*Document text*
When I arrived in 1988, that book was my travel bible and survival kit, containing all sorts of useful tips about places to stay, eat and visit.  Back then, if you travelled from the airport to the centre of Launceston, it only cost $3 on the Redline bus.  You arrived via Ansett or Trans Australia Airlines (TAA) if you came by air from the mainland, or if you came by sea (to Devonport, an hour’s drive from Launceston), it was on the Abel Tasman ferry.

Of course, you could Google all of that information now, but you travelled by your wits in the 80’s.  You trusted your intuition, and each night, before you went to bed, you scanned your Lonely Planet so that you could plan an itinerary for the next morning.

There are different airlines now; but the ferry still runs across the Strait, renamed, and refurbished as The Spirit of Tasmania.  In fact, there are two vessels now, and they offer day sailings as well –  and not just the 14½ hour overnight crossing on a ship that used to boast a sauna, a pool and a disco (if you wanted to shake your stuff on the dancefloor all night).

Whenever I return, I always revisit the favourite places mentioned in Two Mexicans, to see how time has changed them.   I began a lovely walking tour around the centre of town one morning, first to Royal Park, where the Macaque monkey enclosure has been preserved – a different generation now for certain, but a lively and playful troupe.  Opposite the park, The Royal Oak Hotel offers beer from the local James Boag’s brewery, and an on-going live-music schedule as it did in the past, but this time I didn’t drop-in to sample either of them.

The fountain looks spectacular in Prince’s Square, the place where I once sat chatting to a boy and his band as the afternoon shadows lengthened.  Even the Jimmys sign remains on Charles Street, although now the supermarket is a Coles store.

*What you need to do*
1. In the Launceston travel text above, shorten the paragraph that begins "There are different airlines now" into a brief bulleted list that keeps its main facts.
2. Answer these questions from the Launceston travel text above:
(a) What did the Redline bus from the airport to the centre of Launceston cost back then?
(b) What is the Strait ferry called now?
(c) Whose beer does The Royal Oak Hotel offer?
3. From the Launceston travel text above, reproduce the stretch from "Of course, you could" through "dancefloor all night)." word for word.

*Exercise data*
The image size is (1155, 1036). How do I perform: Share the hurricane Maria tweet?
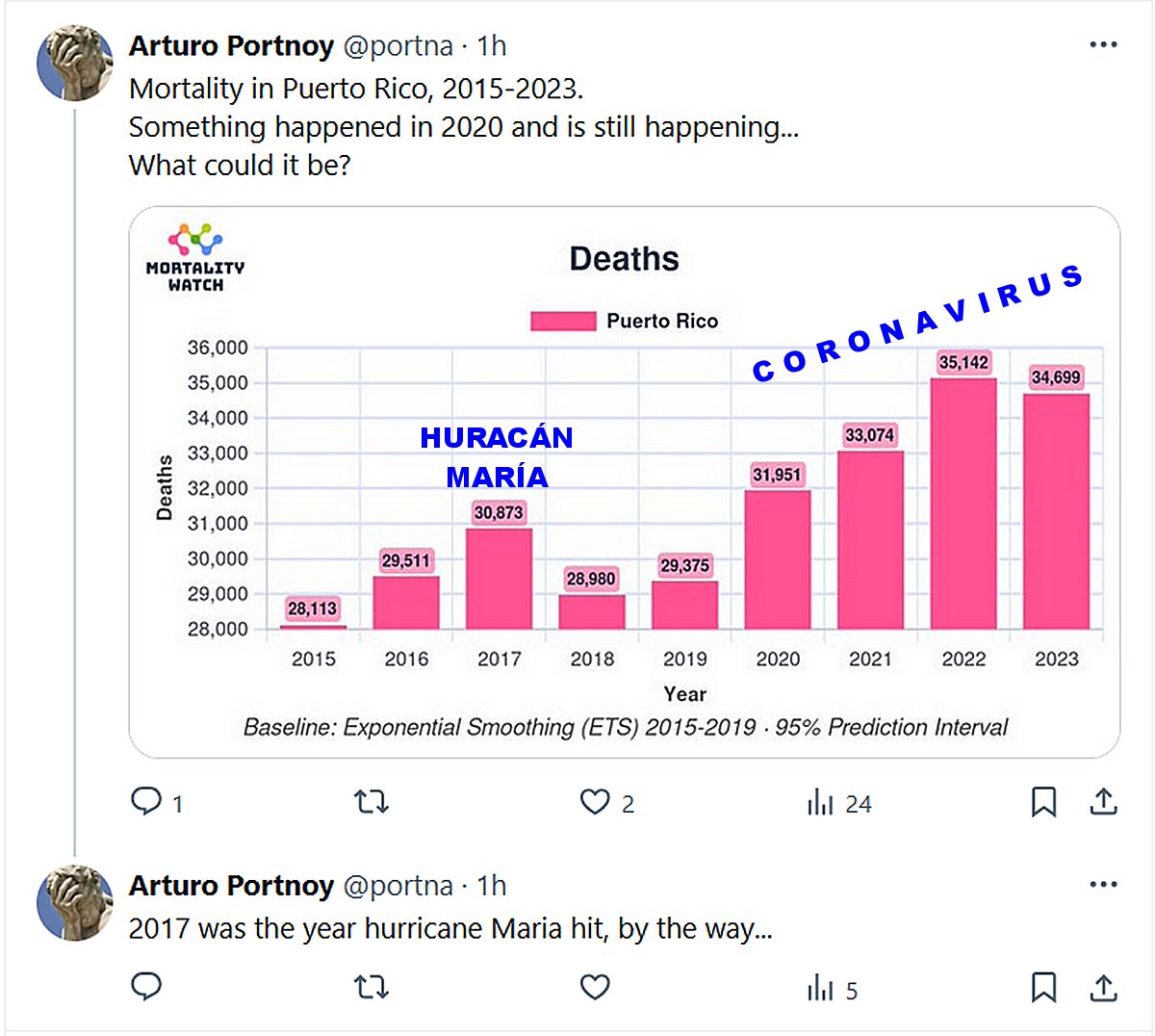(x=1103, y=987)
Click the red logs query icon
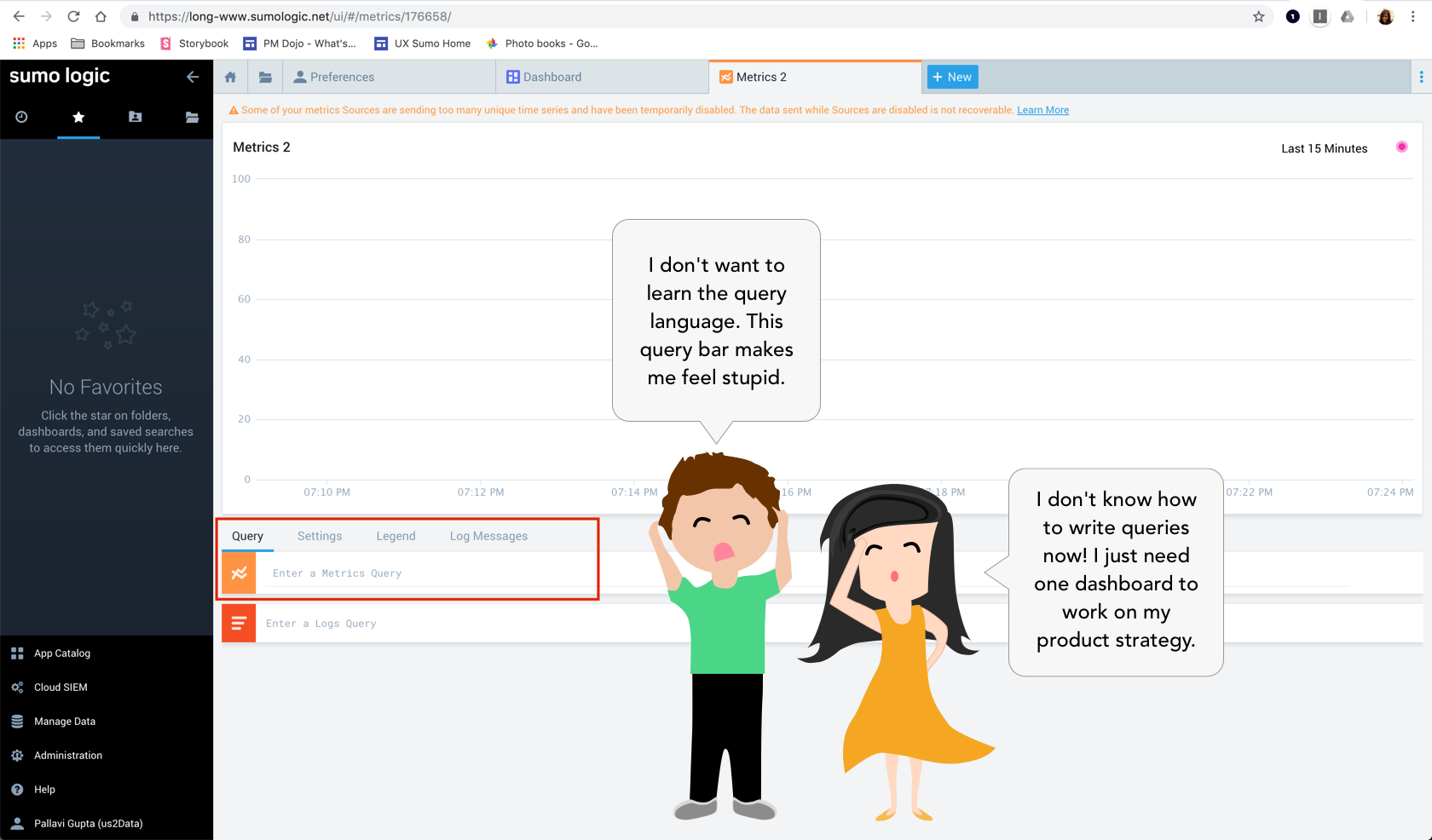Screen dimensions: 1432x840 point(239,624)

*Results of the tasks*
1.
- The airlines are different now.
- The ferry still runs across the Strait, renamed and refurbished as The Spirit of Tasmania.
- There are now two vessels, and they offer day sailings as well as the 14½ hour overnight crossing.
- The ship used to boast a sauna, a pool and a disco.

2.
(a) $3
(b) The Spirit of Tasmania
(c) The local James Boag's brewery

3.
Of course, you could Google all of that information now, but you travelled by your wits in the 80’s.  You trusted your intuition, and each night, before you went to bed, you scanned your Lonely Planet so that you could plan an itinerary for the next morning.

There are different airlines now; but the ferry still runs across the Strait, renamed, and refurbished as The Spirit of Tasmania.  In fact, there are two vessels now, and they offer day sailings as well –  and not just the 14½ hour overnight crossing on a ship that used to boast a sauna, a pool and a disco (if you wanted to shake your stuff on the dancefloor all night).